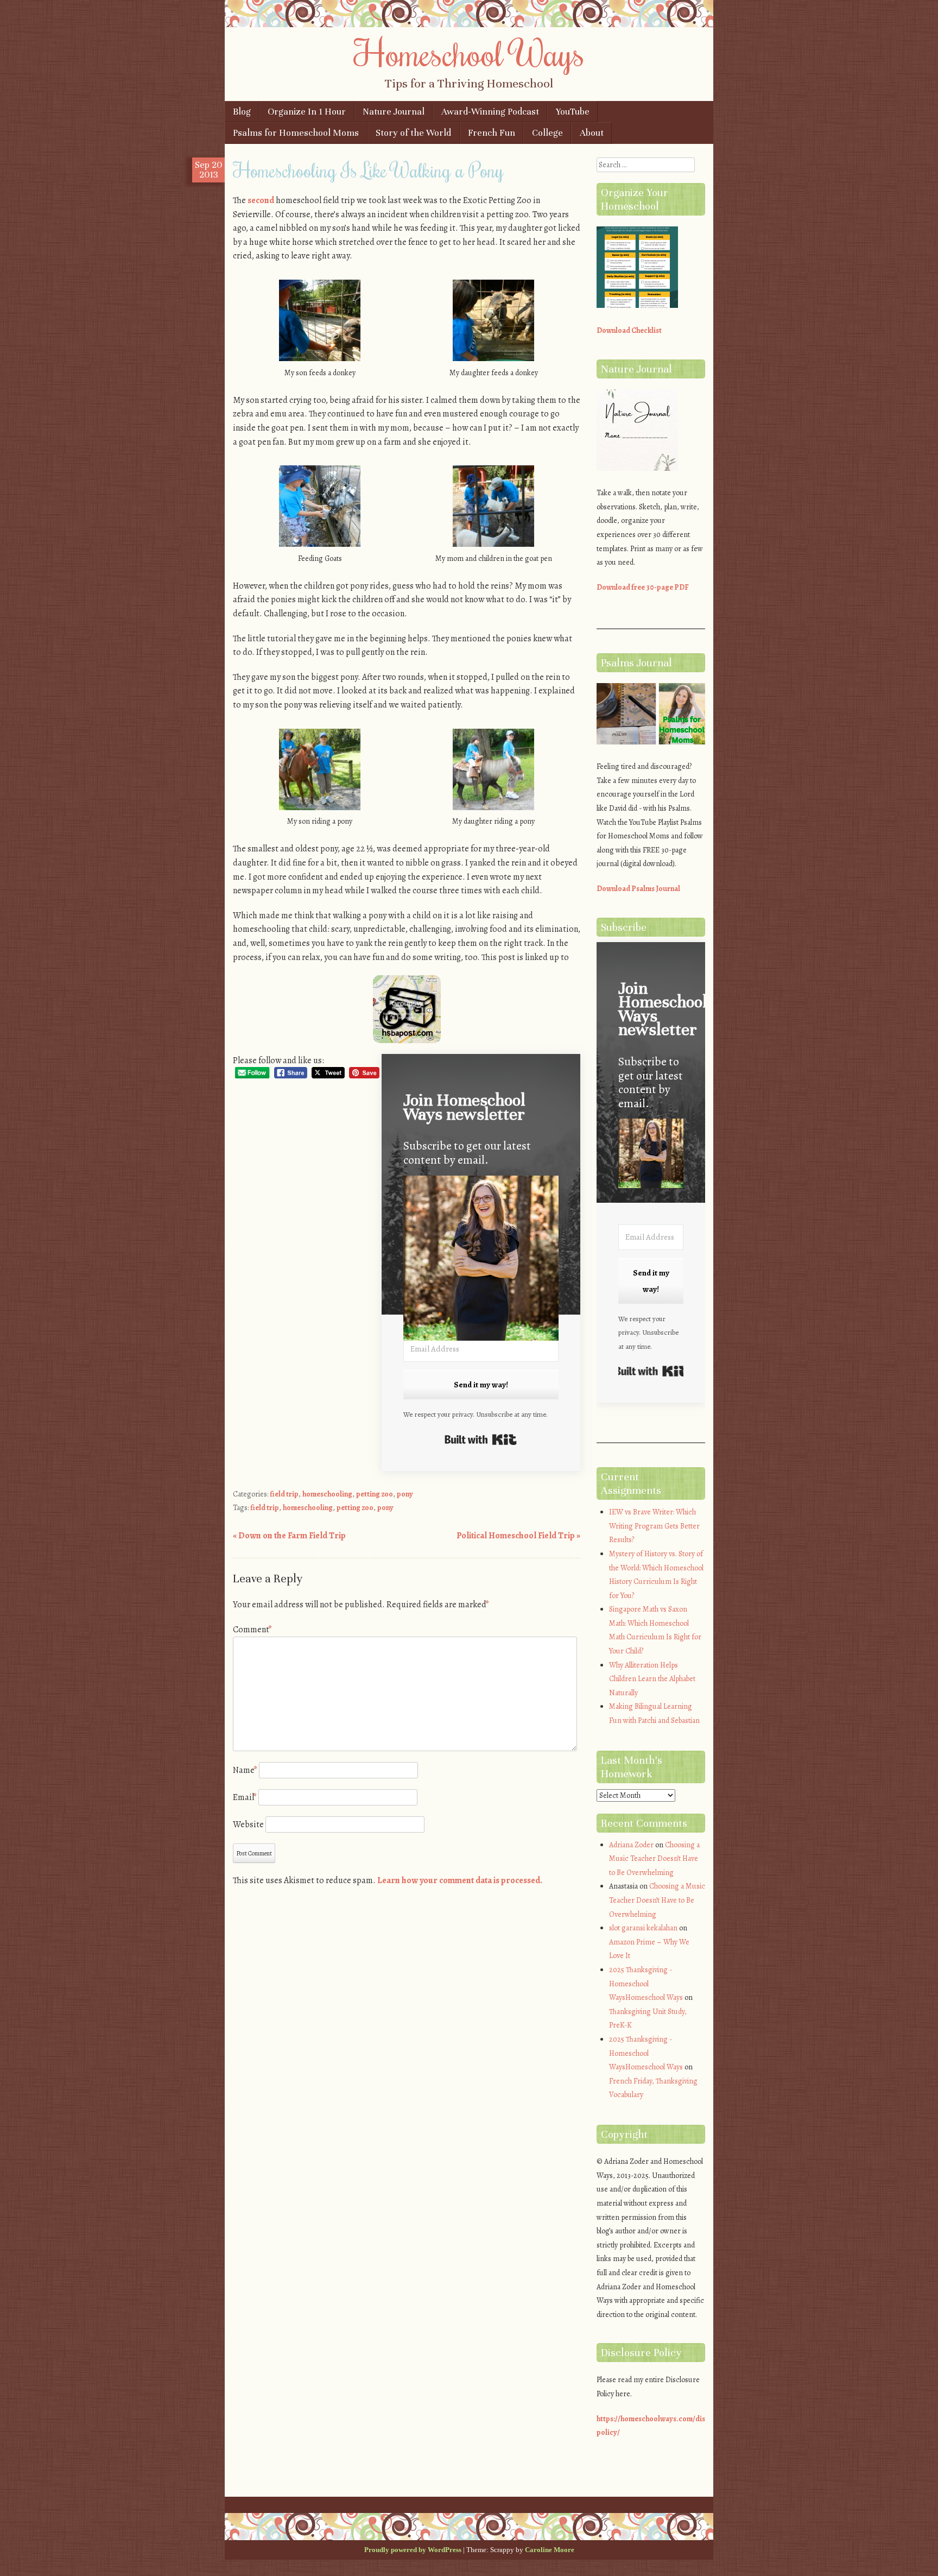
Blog (242, 111)
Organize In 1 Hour (307, 111)
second (261, 200)
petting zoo (374, 1494)
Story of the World (413, 132)
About (592, 132)
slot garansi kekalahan (643, 1928)
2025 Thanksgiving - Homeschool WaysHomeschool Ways (646, 1984)
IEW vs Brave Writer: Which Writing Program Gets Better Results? (654, 1526)
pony (405, 1494)
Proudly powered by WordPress (412, 2550)
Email (245, 1797)
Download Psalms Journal (638, 888)
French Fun (491, 132)
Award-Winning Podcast (490, 111)
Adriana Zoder (631, 1845)
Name (245, 1770)
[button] (481, 1261)
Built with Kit (481, 1439)
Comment (252, 1630)
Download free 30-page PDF (643, 587)
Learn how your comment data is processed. (459, 1880)
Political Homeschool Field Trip (518, 1536)
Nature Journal (393, 111)
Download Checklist (629, 330)
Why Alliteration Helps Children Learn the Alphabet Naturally (652, 1679)
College (547, 132)
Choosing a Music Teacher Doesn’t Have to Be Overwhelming (654, 1859)
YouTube (573, 111)
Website (248, 1824)
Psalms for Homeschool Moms (296, 132)
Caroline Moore (549, 2550)
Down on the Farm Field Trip (289, 1536)
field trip (284, 1494)
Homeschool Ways (469, 52)
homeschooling (327, 1494)
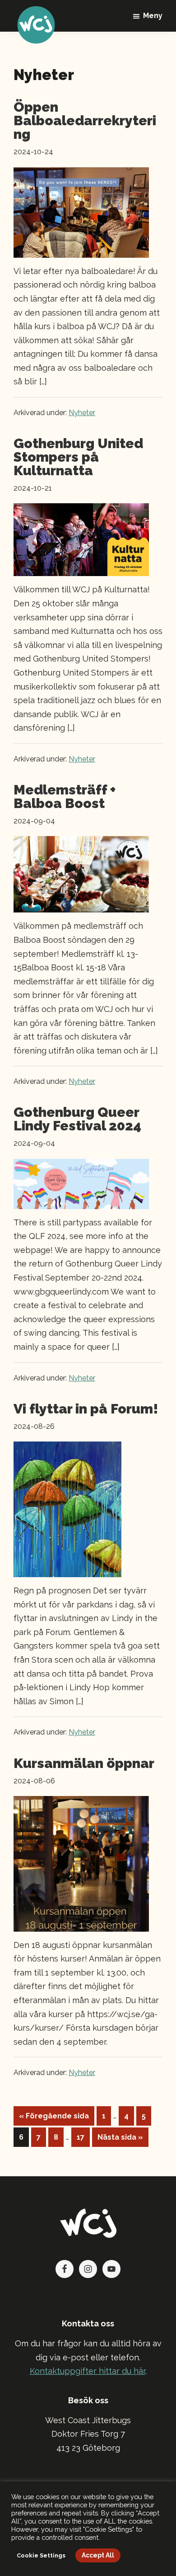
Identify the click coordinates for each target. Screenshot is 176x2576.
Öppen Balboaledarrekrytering (85, 120)
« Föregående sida (54, 2118)
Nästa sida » (120, 2139)
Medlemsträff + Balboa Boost (65, 796)
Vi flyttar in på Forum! (86, 1409)
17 (83, 2136)
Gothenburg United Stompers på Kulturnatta (78, 456)
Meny (152, 15)
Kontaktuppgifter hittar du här (87, 2371)
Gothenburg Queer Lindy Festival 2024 (77, 1119)
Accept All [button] (98, 2555)
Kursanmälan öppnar (84, 1763)
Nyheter (82, 412)
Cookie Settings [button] (41, 2555)
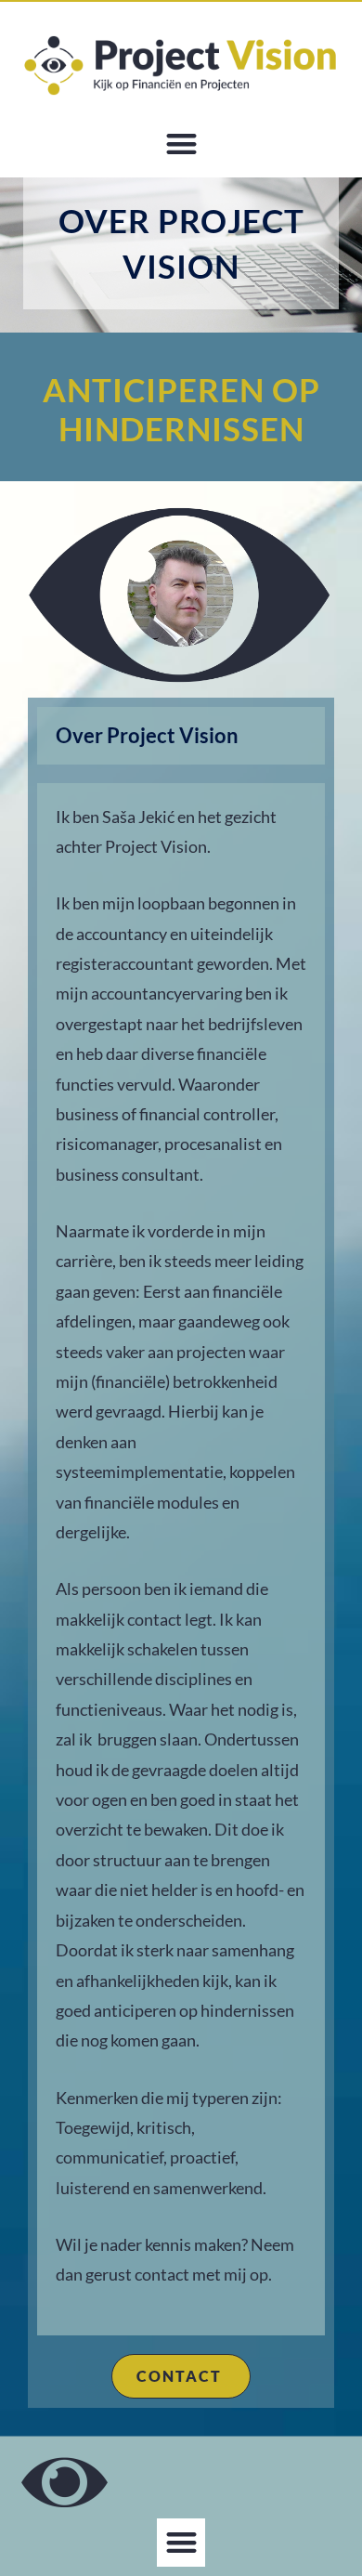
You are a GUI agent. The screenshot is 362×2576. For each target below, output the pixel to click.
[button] (181, 144)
================
**Action item**
Nothing but the lines from the one holding "Built with Kit (481, 1439)" to the end of the entries above should be echoed, exactly and with both ends included; omit the pictures.

**Result of the exercise**
Built with Kit (481, 1439)
Comment (252, 1630)
Download free 30-page PDF (643, 587)
Learn how your comment data is processed. (459, 1880)
Political Homeschool Field Trip (518, 1536)
Nature Journal (393, 111)
Download Checklist (629, 330)
Why Alliteration Helps Children Learn the Alphabet Naturally (652, 1679)
College (547, 132)
Choosing a Music Teacher Doesn’t Have to Be Overwhelming (654, 1859)
YouTube (573, 111)
Website (248, 1824)
Psalms for Homeschool Moms (296, 132)
Caroline Moore (549, 2550)
Down on the Farm Field Trip (289, 1536)
field trip (284, 1494)
Homeschool Ways (469, 52)
homeschooling (327, 1494)
Identify the click coordinates for each target. Screenshot is 176x2576.
Öppen Balboaledarrekrytering (85, 120)
« Föregående sida (54, 2118)
Nästa sida » (120, 2139)
Medlemsträff + Balboa Boost (65, 796)
Vi flyttar in på Forum! (86, 1409)
17 (83, 2136)
Gothenburg United Stompers på Kulturnatta (78, 456)
Meny (152, 15)
Kontaktuppgifter hittar du här (87, 2371)
Gothenburg Queer Lindy Festival 2024 (77, 1119)
Accept All [button] (98, 2555)
Kursanmälan öppnar (84, 1763)
Nyheter (82, 412)
Cookie Settings [button] (41, 2555)
You are a GUI agent. The screenshot is 362×2576. For each target below, output the pixel to click.
[button] (181, 144)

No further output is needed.